Section 4.13 Administrative Record
The administrative record of review consists of the review file; other submissions by the parties; transcripts or other records of any meetings, conference calls, or oral presentation; evidence submitted at the oral presentation; and orders and other documents issued by the reviewing and presiding officials.
Section 4.14 Written Decision
(a) Issuance of Decision. The reviewing
official shall issue a written decision upholding or denying the suspension or
proposed revocation. The decision will set forth the reasons for the decision
and describe the basis therefor in the record. Furthermore, the reviewing
official may remand the matter to the respondent for such further action as the
reviewing official deems appropriate.
(b) Date of Decision.
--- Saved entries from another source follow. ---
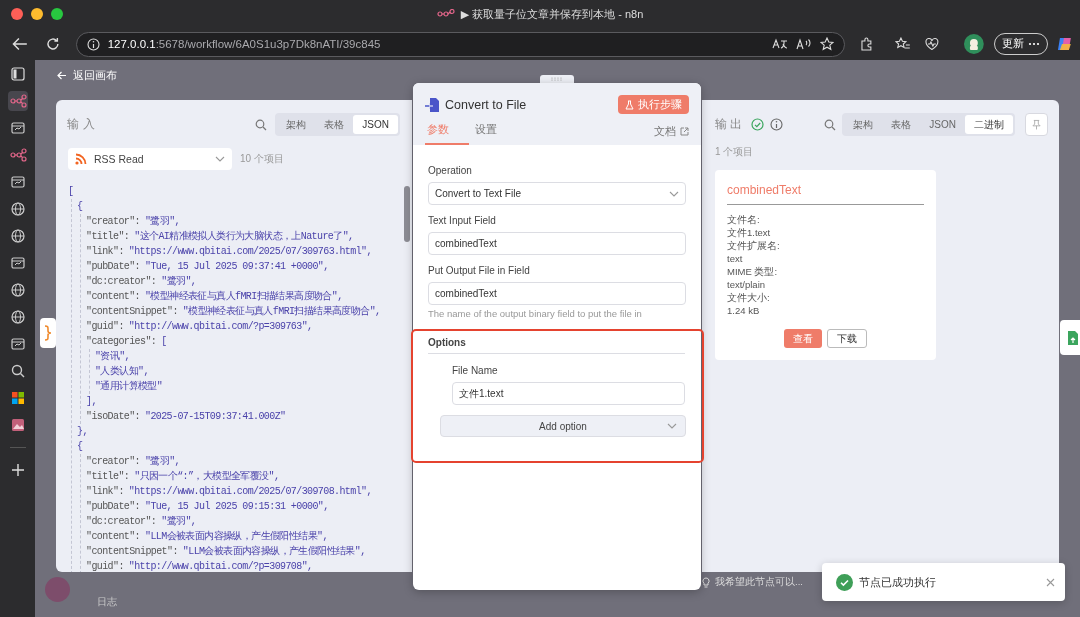 The height and width of the screenshot is (617, 1080). What do you see at coordinates (780, 44) in the screenshot?
I see `translate-icon` at bounding box center [780, 44].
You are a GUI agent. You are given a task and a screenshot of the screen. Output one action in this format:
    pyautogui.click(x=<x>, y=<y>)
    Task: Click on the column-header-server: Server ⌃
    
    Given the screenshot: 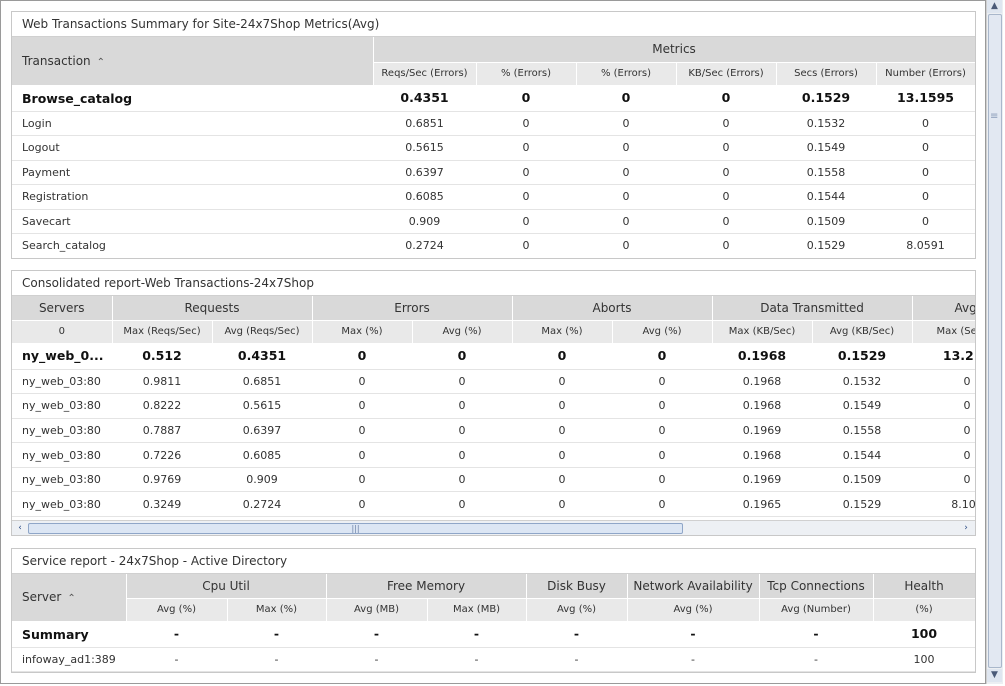 What is the action you would take?
    pyautogui.click(x=70, y=598)
    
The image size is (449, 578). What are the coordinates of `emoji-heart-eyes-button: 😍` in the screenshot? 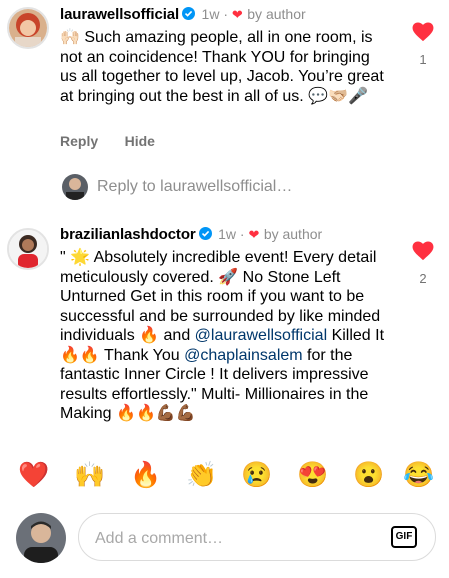 It's located at (313, 475).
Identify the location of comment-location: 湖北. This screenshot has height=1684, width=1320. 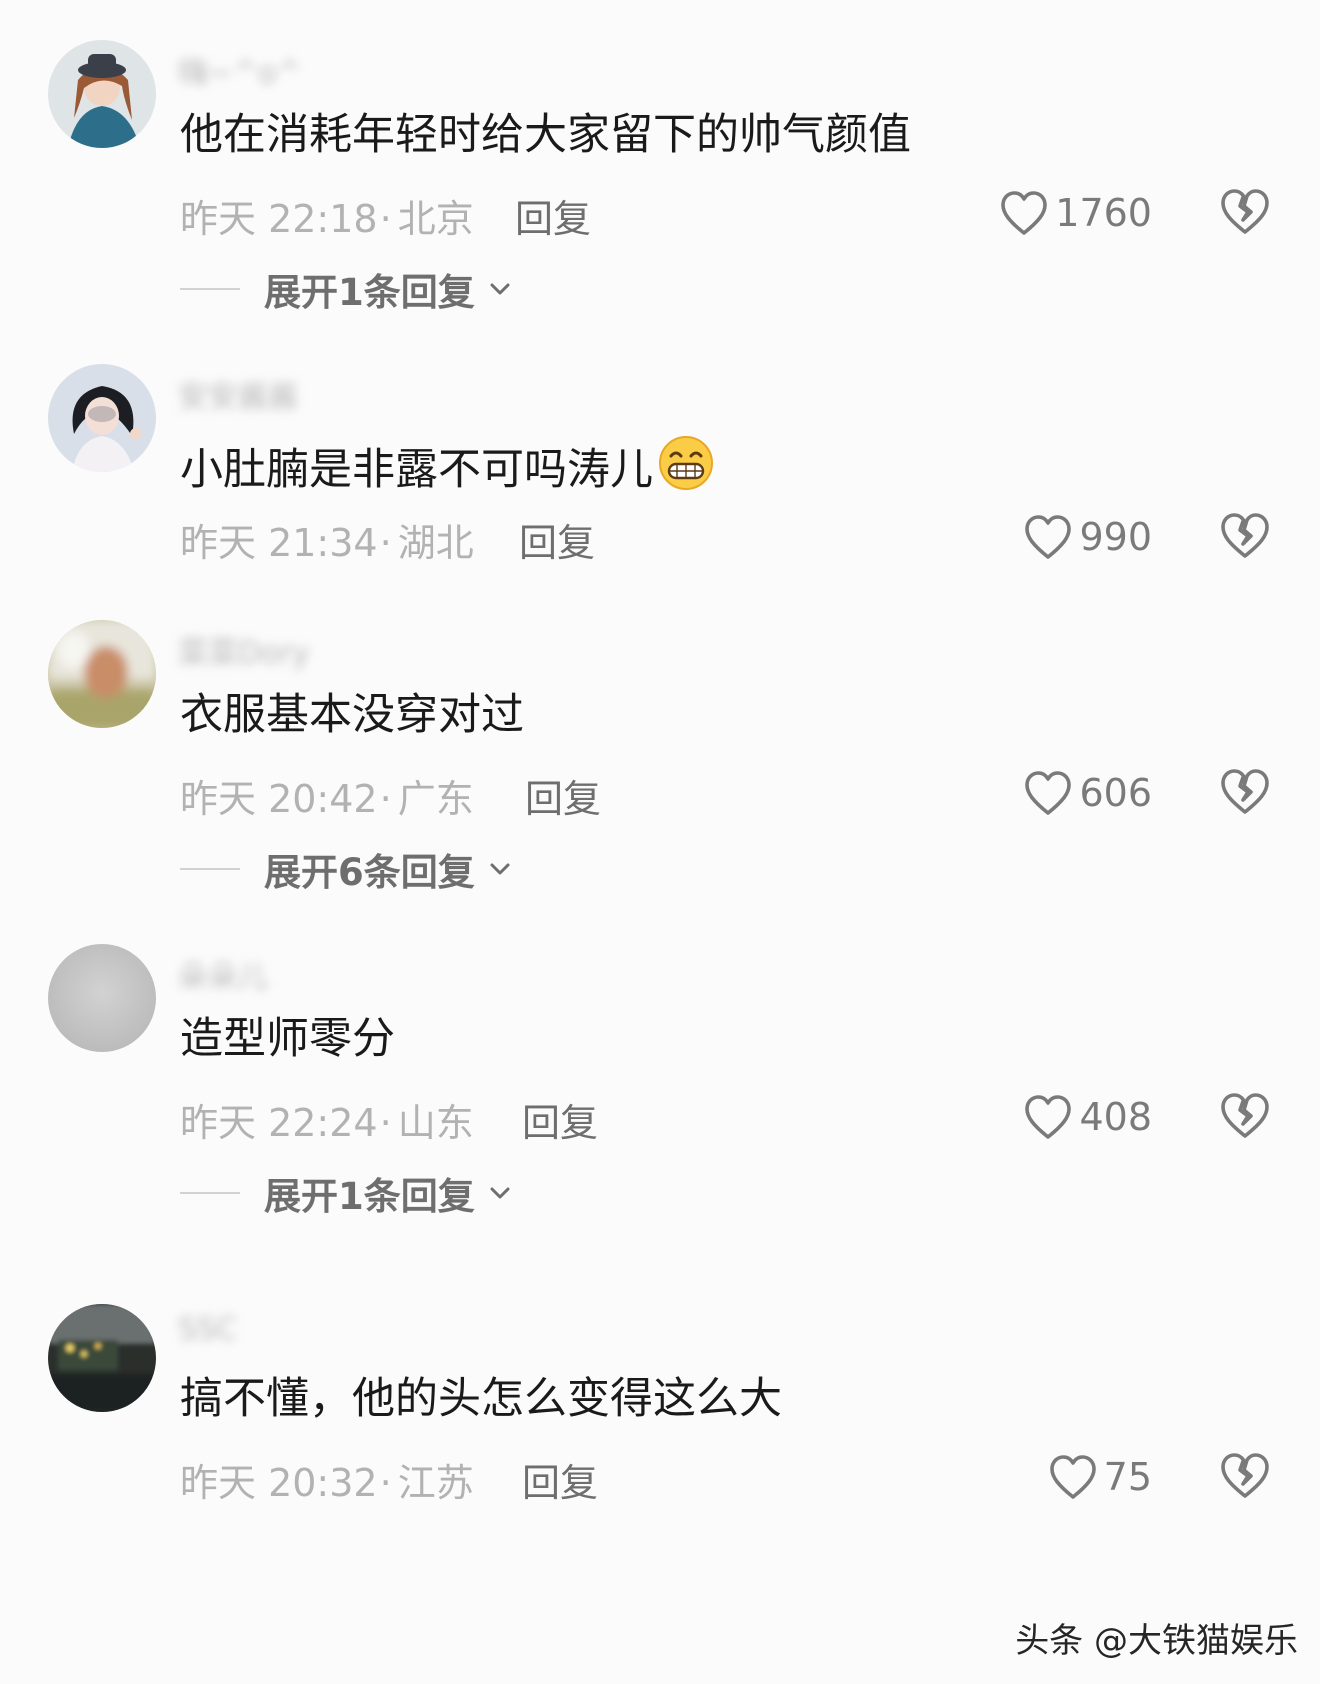
(436, 543).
The reviewing official
will attempt to issue his or her decision within 15 days of the date of the
oral presentation, the date on which the transcript is received, or the date of
the last submission by either party, whichever is later. If there is no oral
presentation, the decision will normally be issued within 15 days of the date
of receipt of the last reply brief. Once issued, the reviewing official will
immediately communicate the decision to each party.
(c) Public Notice. If the suspension and proposed revocation are upheld, the revocation will become effective immediately and the public will be notified by publication of a notice in the Federal Register. If the suspension and proposed revocation are denied, the revocation will not take effect and the suspension will be lifted immediately. Public notice will be given by publication in the Federal Register.
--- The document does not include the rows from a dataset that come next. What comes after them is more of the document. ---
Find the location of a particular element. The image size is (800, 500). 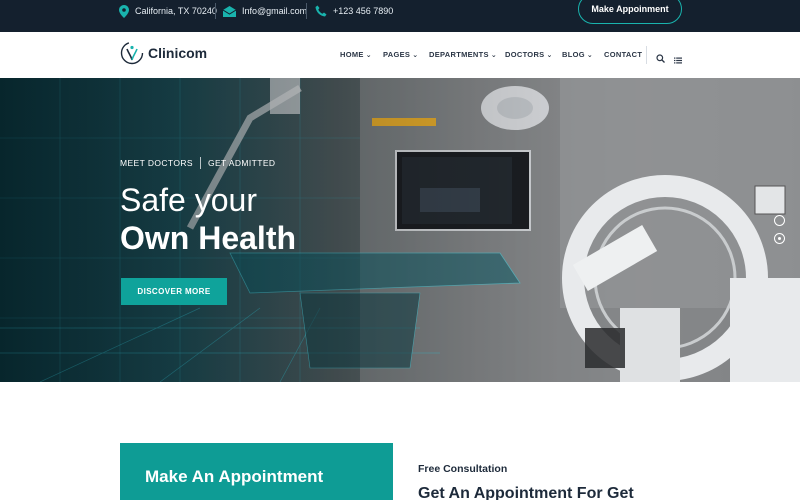

nav-item-contact: CONTACT is located at coordinates (623, 54).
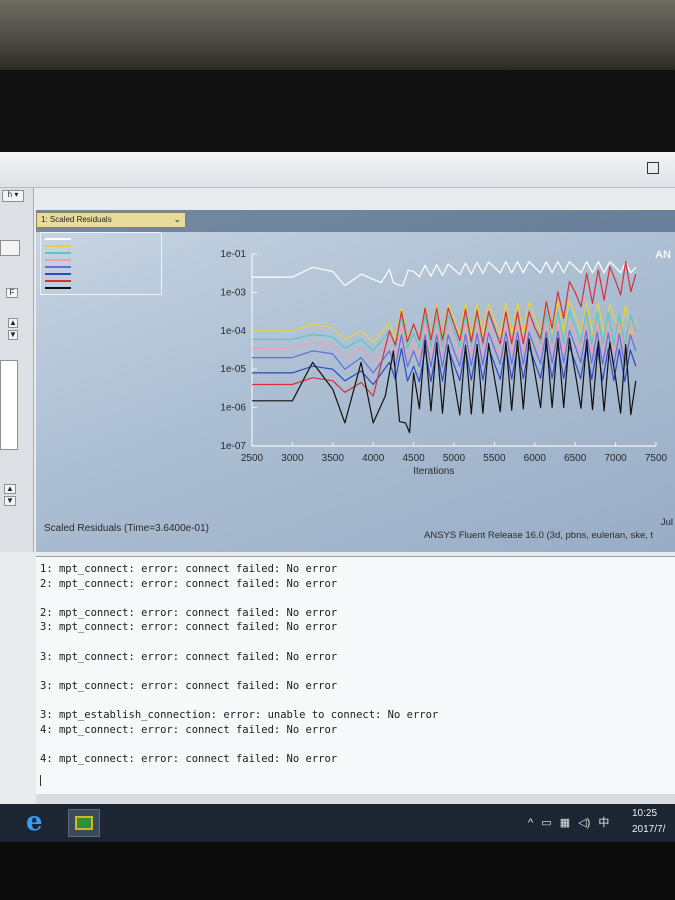 The width and height of the screenshot is (675, 900). I want to click on scroll-down-button: ▼, so click(10, 501).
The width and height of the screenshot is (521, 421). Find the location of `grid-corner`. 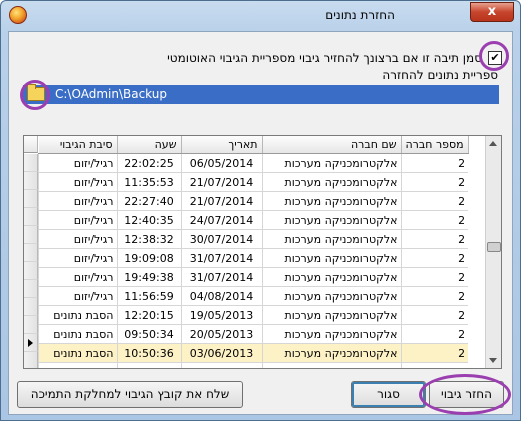

grid-corner is located at coordinates (31, 144).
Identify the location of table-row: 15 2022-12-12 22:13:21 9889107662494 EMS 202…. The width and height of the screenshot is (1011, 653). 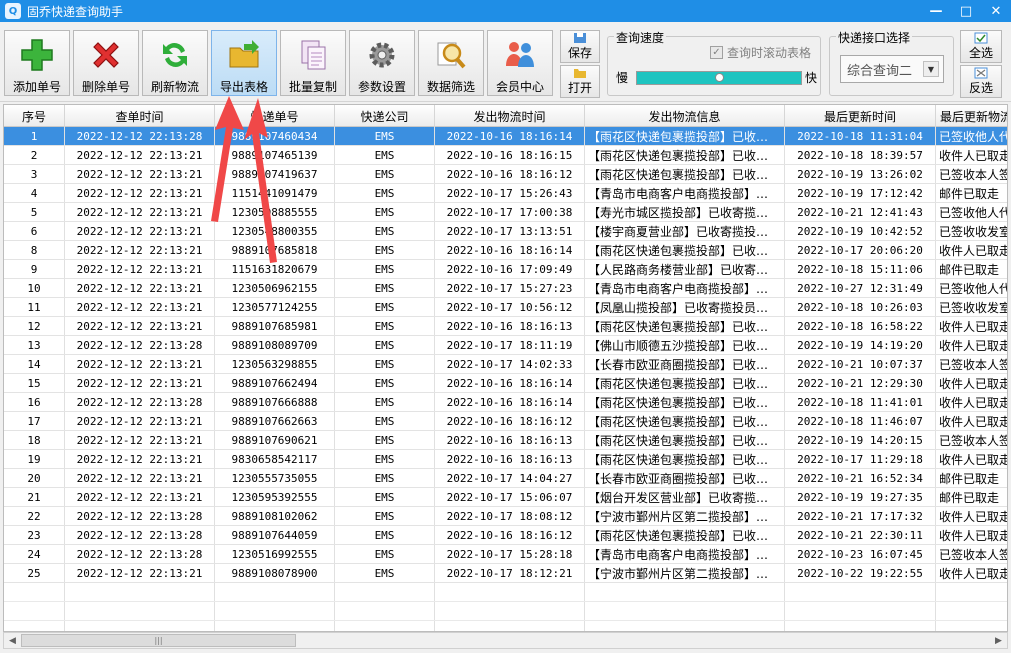
(506, 384).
Section 4.15 Court Review of Final Administrative Action; Exhaustion of Administrative Remedies
Before any legal action is filed in court challenging the suspension or proposed revocation, respondent shall exhaust administrative remedies provided under this subpart, unless otherwise provided by Federal Law. The reviewing official's decision, under section 4.9(e) or 4.14(a), constitutes final agency action and is ripe for judicial review as of the date of the decision.